● **What is required**: Which rows contain the string "line"? Pick out each of them and copy it in full.

#### Input material

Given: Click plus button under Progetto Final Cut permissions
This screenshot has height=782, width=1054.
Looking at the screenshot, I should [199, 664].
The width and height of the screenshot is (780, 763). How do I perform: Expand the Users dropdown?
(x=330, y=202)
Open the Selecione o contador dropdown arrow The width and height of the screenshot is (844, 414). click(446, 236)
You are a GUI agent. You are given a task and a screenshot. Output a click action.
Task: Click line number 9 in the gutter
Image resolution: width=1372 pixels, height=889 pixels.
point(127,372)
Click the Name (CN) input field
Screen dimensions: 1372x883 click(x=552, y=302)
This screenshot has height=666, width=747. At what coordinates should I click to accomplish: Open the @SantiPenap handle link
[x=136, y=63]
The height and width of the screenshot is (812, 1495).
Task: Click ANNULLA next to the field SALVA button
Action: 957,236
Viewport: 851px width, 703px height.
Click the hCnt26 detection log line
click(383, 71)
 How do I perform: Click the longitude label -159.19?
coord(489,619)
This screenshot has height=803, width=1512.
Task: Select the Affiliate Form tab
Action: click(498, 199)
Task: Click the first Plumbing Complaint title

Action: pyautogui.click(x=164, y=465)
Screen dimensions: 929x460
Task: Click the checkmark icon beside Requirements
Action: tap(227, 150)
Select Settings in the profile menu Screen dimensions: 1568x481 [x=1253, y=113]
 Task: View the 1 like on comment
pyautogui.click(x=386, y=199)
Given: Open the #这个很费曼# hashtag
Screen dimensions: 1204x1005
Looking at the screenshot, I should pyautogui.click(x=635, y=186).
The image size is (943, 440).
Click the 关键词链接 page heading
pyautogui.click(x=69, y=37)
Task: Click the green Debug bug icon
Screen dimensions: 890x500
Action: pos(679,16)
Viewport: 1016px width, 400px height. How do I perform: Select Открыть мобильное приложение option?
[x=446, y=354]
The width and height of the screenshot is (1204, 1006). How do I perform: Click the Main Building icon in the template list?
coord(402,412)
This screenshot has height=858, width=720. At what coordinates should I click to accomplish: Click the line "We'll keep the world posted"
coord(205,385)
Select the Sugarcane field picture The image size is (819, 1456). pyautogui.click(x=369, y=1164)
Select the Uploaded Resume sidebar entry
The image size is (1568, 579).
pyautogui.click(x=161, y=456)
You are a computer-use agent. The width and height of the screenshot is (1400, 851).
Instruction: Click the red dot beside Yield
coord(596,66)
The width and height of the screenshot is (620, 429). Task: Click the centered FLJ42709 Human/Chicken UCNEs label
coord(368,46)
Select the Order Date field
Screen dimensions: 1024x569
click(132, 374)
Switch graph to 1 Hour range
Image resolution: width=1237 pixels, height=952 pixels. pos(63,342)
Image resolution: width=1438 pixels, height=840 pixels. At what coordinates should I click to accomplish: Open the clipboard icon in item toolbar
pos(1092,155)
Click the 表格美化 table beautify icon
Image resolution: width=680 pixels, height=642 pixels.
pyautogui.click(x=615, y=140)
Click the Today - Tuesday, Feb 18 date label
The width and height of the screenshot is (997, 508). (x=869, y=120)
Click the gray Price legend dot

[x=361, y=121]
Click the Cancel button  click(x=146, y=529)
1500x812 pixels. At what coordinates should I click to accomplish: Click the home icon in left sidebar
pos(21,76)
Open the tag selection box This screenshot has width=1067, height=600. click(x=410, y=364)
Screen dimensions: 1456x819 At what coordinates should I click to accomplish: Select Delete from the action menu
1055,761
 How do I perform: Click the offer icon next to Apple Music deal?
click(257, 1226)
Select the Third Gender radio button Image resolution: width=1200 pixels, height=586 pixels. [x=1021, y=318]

########

● **Result of this exercise**:
Task: Click line number 9 in the gutter
Click the hCnt26 detection log line
This screenshot has height=858, width=720. At what coordinates should I click to accomplish: Click the line "We'll keep the world posted"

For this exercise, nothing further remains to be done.